Spinal fusion is a surgical treatment option for conditions such as degenerative disc disease. The objective of the procedure is to stabilize and immobilize the joint between two vertebrae, which will alleviate pain and improve back function. In an interbody fusion, the damaged intervertebral disc is replaced with a specially designed cage that maintains proper alignment of the spine and restores proper disc height. Interbody fusions can be performed in the cervical or thoracic sections of the spine (neck and upper back, respectively), but they are most commonly performed in the lower back. These are known as lumbar interbody fusions.
Realigning the spine and restoring disc height enlarges the space through which nerves exit. Furthermore, these cages contain harvested bone and growth factors that will stimulate the vertebrae to grow together, or fuse. A growth factor called bone morphogenetic protein, or BMP, is commonly packed into these cages to encourage bone growth.
There are several traditional approaches to access the spine for an interbody fusion.
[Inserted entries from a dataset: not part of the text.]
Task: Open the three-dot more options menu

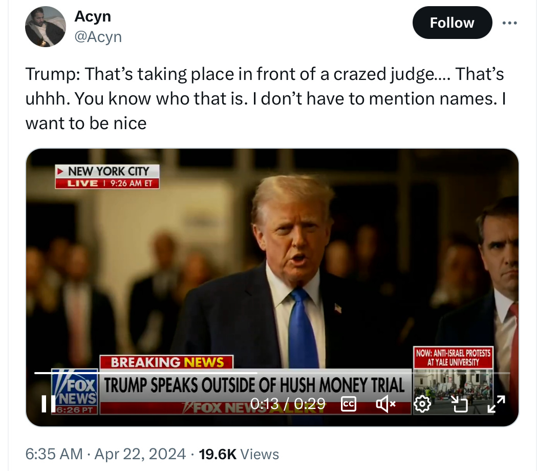Action: tap(510, 23)
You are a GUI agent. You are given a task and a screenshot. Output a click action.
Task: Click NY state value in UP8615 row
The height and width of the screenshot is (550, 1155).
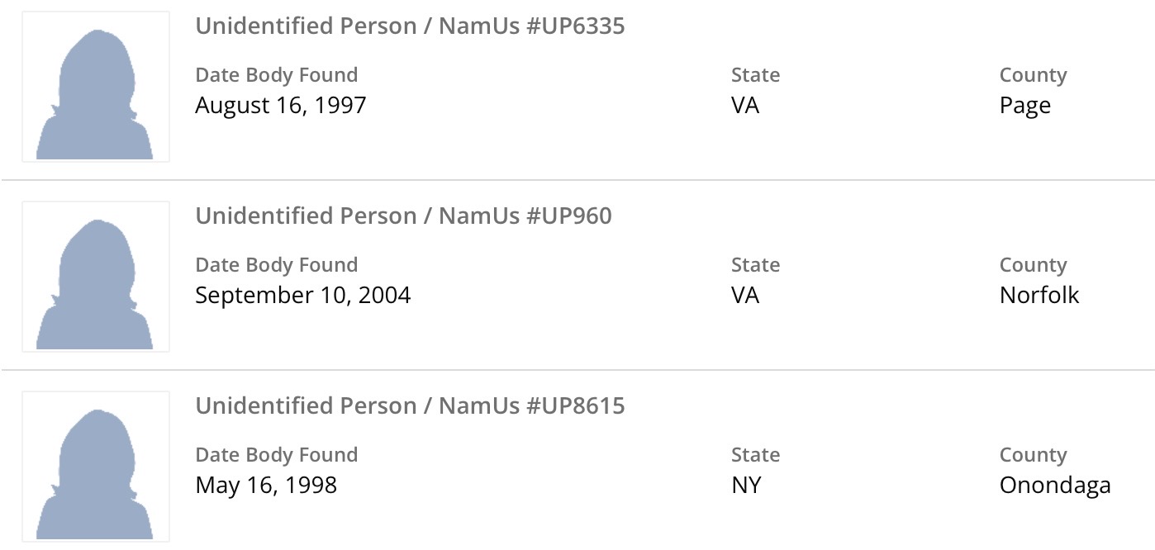[x=745, y=486]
Generally, these are either a posterior (from the back) approach or anterior (from the front or chest) approach.
A more recently developed lateral approach (from the side), known as a lateral lumbar interbody fusion, may also be used and offers several advantages over the traditional approaches while maintaining the benefits of an anterior exposure of the spine. In this minimally invasive technique, the patient is positioned on his or her side (Figure 2).
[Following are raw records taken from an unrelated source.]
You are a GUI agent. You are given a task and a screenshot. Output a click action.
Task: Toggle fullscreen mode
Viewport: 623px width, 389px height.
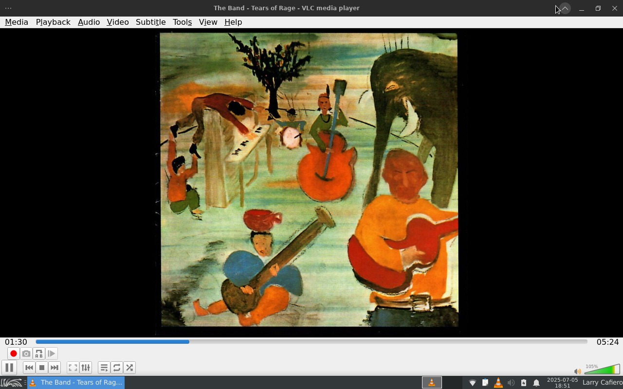tap(73, 368)
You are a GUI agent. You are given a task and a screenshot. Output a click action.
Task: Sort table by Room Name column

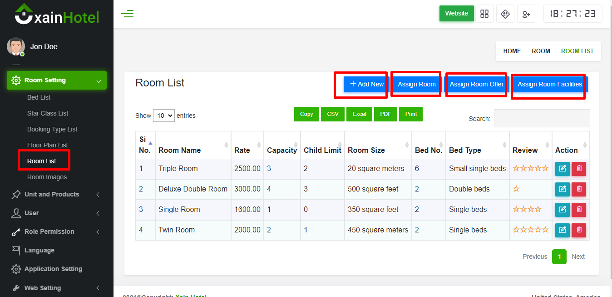(x=179, y=150)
The surgeon will identify the affected disc using X-ray and mark the appropriate position for a small, lateral incision. Through this incision, the psoas muscle is the only muscle that will need to be transversed (Figure 3).
Neurologic monitoring devices are used to dissect through the psoas muscle, lowering the risk of nerve injury. Once the disc space is exposed, the surgeon meticulously releases the deforming forces of the spine and prepares the bones for fusion. The damaged disc is removed and the specialized cage is implanted.
These far lateral techniques to access the spine may be combined with posterior approaches to obtain complete reconstruction of the spine. Alternatively, the anterior approach from a far lateral technique may be done as a stand-alone procedure for certain patients.
One benefit of the lateral approach is that incisions made in this position can be significantly smaller than incisions of the traditional approaches. In addition, approaching the spine from a lateral incision avoids many of the vital organs, muscles, and vessels that may be disrupted by the traditional approaches, decreasing the likelihood of post-operative abdominal muscle weakness and hernias.
As a result, patients who undergo surgery using this far lateral approach to the lumbar spine commonly experience less blood loss and tissue trauma, improved mobilization, and faster recovery times.
As a result of disruption of the psoas muscle and the nerves around it, some patients may experience thigh and/or groin pain or numbness. Usually, these symptoms are temporary and resolve within a few months after the surgery.
In choosing the best approach, the surgeon will consider the patient’s anatomy and condition as well as the benefits and risks of each technique. Patients should discuss with their doctor which technique is right for them.
More recently, a truly anterolateral approach (meaning from the side but also slightly from the front of the patient) has been developed to avoid disrupting the psoas muscle. It is most appropriate for patients in whom nerve damage is of particular concern and/or for the lowest vertebrae (L4-L5 and sometimes L5-S1), which are difficult to access using the direct lateral and far lateral approaches. The OLIF approach is at roughly a 45-degree angle to the patient’s abdomen, versus the roughly 90-degree angle in the direct lateral approach and the slightly posterior far lateral approach.